* _TASK TO COMPLETE_: Pick out every line of the records that contains the string "Switch", and copy each one. Case counts.

* _RAW DATA_:
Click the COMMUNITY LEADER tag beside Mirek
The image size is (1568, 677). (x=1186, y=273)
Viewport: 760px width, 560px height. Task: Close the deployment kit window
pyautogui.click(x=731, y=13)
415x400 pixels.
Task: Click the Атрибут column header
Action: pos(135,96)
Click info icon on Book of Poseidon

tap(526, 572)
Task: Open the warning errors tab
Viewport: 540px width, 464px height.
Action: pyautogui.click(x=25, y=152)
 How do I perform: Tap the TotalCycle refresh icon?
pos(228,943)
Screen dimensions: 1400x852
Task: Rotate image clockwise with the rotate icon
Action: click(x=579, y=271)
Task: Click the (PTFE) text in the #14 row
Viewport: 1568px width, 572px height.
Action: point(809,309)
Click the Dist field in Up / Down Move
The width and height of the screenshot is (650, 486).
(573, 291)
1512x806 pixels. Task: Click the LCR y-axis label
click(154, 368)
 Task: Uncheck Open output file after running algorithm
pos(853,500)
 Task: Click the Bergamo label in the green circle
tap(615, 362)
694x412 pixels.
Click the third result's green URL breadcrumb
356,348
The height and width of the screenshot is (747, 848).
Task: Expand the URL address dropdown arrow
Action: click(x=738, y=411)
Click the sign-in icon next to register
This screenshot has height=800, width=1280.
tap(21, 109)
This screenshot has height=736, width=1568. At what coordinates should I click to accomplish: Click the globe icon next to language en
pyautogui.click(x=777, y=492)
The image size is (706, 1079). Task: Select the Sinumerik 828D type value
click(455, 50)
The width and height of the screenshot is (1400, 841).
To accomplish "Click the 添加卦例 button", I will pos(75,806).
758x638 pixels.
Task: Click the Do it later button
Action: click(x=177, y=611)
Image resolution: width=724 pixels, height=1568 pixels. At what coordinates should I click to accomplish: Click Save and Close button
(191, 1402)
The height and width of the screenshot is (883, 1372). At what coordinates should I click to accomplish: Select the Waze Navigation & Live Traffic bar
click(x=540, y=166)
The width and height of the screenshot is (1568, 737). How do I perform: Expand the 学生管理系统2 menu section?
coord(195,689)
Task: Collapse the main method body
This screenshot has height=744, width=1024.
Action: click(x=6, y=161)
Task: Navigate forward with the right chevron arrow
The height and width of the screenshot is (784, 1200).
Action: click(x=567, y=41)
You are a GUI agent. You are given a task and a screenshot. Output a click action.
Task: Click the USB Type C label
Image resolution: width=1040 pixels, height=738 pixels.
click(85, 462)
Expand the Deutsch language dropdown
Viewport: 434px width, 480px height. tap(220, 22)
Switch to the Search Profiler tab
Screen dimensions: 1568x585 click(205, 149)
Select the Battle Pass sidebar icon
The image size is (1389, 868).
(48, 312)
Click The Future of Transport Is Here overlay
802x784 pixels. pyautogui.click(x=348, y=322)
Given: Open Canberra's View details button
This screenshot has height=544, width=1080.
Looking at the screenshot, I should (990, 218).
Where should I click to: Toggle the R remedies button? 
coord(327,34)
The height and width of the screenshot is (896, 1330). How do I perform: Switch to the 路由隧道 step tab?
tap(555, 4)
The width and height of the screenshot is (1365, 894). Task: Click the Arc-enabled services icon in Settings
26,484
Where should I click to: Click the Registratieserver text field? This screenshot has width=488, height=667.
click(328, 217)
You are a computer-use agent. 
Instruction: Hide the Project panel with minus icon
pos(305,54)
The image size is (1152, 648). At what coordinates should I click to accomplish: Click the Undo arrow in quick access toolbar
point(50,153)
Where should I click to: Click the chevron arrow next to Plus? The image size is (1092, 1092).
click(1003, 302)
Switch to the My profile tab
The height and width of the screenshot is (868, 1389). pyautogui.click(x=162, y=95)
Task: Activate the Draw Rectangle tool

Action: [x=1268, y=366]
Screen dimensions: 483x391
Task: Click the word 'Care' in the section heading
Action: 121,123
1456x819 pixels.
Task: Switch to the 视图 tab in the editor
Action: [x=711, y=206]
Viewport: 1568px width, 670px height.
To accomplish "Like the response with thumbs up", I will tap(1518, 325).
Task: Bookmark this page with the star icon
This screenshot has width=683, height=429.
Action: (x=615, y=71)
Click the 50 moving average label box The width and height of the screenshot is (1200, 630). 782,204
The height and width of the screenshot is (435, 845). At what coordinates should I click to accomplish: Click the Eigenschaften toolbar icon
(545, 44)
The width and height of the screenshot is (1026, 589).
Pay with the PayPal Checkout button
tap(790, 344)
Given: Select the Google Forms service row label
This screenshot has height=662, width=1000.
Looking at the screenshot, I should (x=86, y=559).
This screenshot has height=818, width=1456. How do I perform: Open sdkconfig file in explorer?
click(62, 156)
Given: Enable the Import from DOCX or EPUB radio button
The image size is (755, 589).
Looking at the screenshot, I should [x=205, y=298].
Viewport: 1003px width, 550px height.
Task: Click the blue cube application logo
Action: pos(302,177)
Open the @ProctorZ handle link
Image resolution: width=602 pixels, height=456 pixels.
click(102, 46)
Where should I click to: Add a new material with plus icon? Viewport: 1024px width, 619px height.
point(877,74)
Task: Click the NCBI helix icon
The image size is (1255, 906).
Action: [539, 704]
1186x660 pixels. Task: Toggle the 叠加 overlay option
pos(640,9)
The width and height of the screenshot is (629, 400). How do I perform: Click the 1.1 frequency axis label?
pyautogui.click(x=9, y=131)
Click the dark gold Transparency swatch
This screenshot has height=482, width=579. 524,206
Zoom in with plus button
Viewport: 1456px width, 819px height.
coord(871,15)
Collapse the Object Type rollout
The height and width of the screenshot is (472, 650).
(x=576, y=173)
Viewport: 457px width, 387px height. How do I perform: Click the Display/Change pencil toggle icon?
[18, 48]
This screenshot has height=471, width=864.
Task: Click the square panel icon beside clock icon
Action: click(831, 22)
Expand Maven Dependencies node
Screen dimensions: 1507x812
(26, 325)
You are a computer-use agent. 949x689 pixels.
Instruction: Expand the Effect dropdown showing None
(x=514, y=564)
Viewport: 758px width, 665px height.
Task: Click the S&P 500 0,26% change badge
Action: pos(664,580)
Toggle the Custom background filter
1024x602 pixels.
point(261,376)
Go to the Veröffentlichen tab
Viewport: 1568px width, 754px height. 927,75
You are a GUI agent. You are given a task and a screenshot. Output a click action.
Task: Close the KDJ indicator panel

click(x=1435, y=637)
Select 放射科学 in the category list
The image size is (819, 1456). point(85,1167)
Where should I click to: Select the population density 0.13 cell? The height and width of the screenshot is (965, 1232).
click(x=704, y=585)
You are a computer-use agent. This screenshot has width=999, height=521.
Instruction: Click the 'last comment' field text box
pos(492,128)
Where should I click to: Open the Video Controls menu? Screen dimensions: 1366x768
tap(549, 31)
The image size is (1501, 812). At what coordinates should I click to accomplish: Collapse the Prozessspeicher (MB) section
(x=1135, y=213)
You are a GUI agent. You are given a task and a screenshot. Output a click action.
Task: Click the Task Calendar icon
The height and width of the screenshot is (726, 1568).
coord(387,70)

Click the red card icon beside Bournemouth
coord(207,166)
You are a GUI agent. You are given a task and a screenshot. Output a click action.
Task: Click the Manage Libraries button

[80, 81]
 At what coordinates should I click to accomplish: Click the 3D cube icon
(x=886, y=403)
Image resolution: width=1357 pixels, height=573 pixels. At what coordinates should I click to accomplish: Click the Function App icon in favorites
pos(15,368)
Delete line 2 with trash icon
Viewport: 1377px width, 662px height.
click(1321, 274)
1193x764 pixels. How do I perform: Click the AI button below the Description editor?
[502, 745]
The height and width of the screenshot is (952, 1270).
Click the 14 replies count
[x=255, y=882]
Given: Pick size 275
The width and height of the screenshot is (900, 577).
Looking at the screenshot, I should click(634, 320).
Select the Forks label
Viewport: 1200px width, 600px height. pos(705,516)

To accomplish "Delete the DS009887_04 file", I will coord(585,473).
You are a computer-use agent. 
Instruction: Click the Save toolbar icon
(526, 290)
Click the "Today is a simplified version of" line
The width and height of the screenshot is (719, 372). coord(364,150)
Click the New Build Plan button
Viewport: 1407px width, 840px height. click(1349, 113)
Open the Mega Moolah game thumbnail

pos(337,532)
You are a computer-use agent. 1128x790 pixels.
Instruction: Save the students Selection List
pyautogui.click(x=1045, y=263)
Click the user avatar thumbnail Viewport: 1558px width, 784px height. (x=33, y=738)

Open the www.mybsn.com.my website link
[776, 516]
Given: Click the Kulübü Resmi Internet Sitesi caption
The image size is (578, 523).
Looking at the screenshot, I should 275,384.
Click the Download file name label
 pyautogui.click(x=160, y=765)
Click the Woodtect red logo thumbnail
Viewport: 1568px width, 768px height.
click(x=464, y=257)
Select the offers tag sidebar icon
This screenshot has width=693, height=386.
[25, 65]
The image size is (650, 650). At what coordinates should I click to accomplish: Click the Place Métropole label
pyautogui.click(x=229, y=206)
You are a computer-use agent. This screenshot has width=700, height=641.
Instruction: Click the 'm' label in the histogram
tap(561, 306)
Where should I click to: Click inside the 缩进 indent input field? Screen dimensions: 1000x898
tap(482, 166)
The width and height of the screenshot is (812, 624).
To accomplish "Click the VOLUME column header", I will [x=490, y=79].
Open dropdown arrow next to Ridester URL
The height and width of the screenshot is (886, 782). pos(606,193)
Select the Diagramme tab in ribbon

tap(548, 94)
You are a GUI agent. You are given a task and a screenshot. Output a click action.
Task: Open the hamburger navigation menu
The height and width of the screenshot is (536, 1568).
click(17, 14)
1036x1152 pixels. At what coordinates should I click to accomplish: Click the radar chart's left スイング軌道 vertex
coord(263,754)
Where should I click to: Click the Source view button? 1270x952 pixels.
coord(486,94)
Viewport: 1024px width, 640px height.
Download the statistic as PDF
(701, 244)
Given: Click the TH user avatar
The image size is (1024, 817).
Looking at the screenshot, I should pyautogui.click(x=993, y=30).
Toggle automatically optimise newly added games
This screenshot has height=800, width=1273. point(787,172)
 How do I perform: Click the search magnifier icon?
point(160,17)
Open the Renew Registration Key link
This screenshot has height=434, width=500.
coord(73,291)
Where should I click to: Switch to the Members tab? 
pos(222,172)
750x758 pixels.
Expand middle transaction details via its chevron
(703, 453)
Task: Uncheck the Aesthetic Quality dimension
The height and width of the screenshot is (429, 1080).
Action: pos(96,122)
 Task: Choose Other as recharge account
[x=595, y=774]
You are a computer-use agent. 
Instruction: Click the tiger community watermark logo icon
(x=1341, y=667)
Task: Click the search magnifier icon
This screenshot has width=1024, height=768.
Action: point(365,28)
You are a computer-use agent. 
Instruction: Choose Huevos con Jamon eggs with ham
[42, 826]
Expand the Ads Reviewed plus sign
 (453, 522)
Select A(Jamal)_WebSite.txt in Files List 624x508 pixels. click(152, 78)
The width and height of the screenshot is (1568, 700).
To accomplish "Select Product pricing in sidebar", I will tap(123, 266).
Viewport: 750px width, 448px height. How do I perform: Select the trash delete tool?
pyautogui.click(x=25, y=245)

* _OUTPUT OF THE TASK_:
Switch to the Search Profiler tab
The height and width of the screenshot is (896, 1330). How do I perform: Switch to the 路由隧道 step tab?
Switch to the My profile tab
Task: Switch to the 视图 tab in the editor
Where should I click to: Switch to the Members tab? 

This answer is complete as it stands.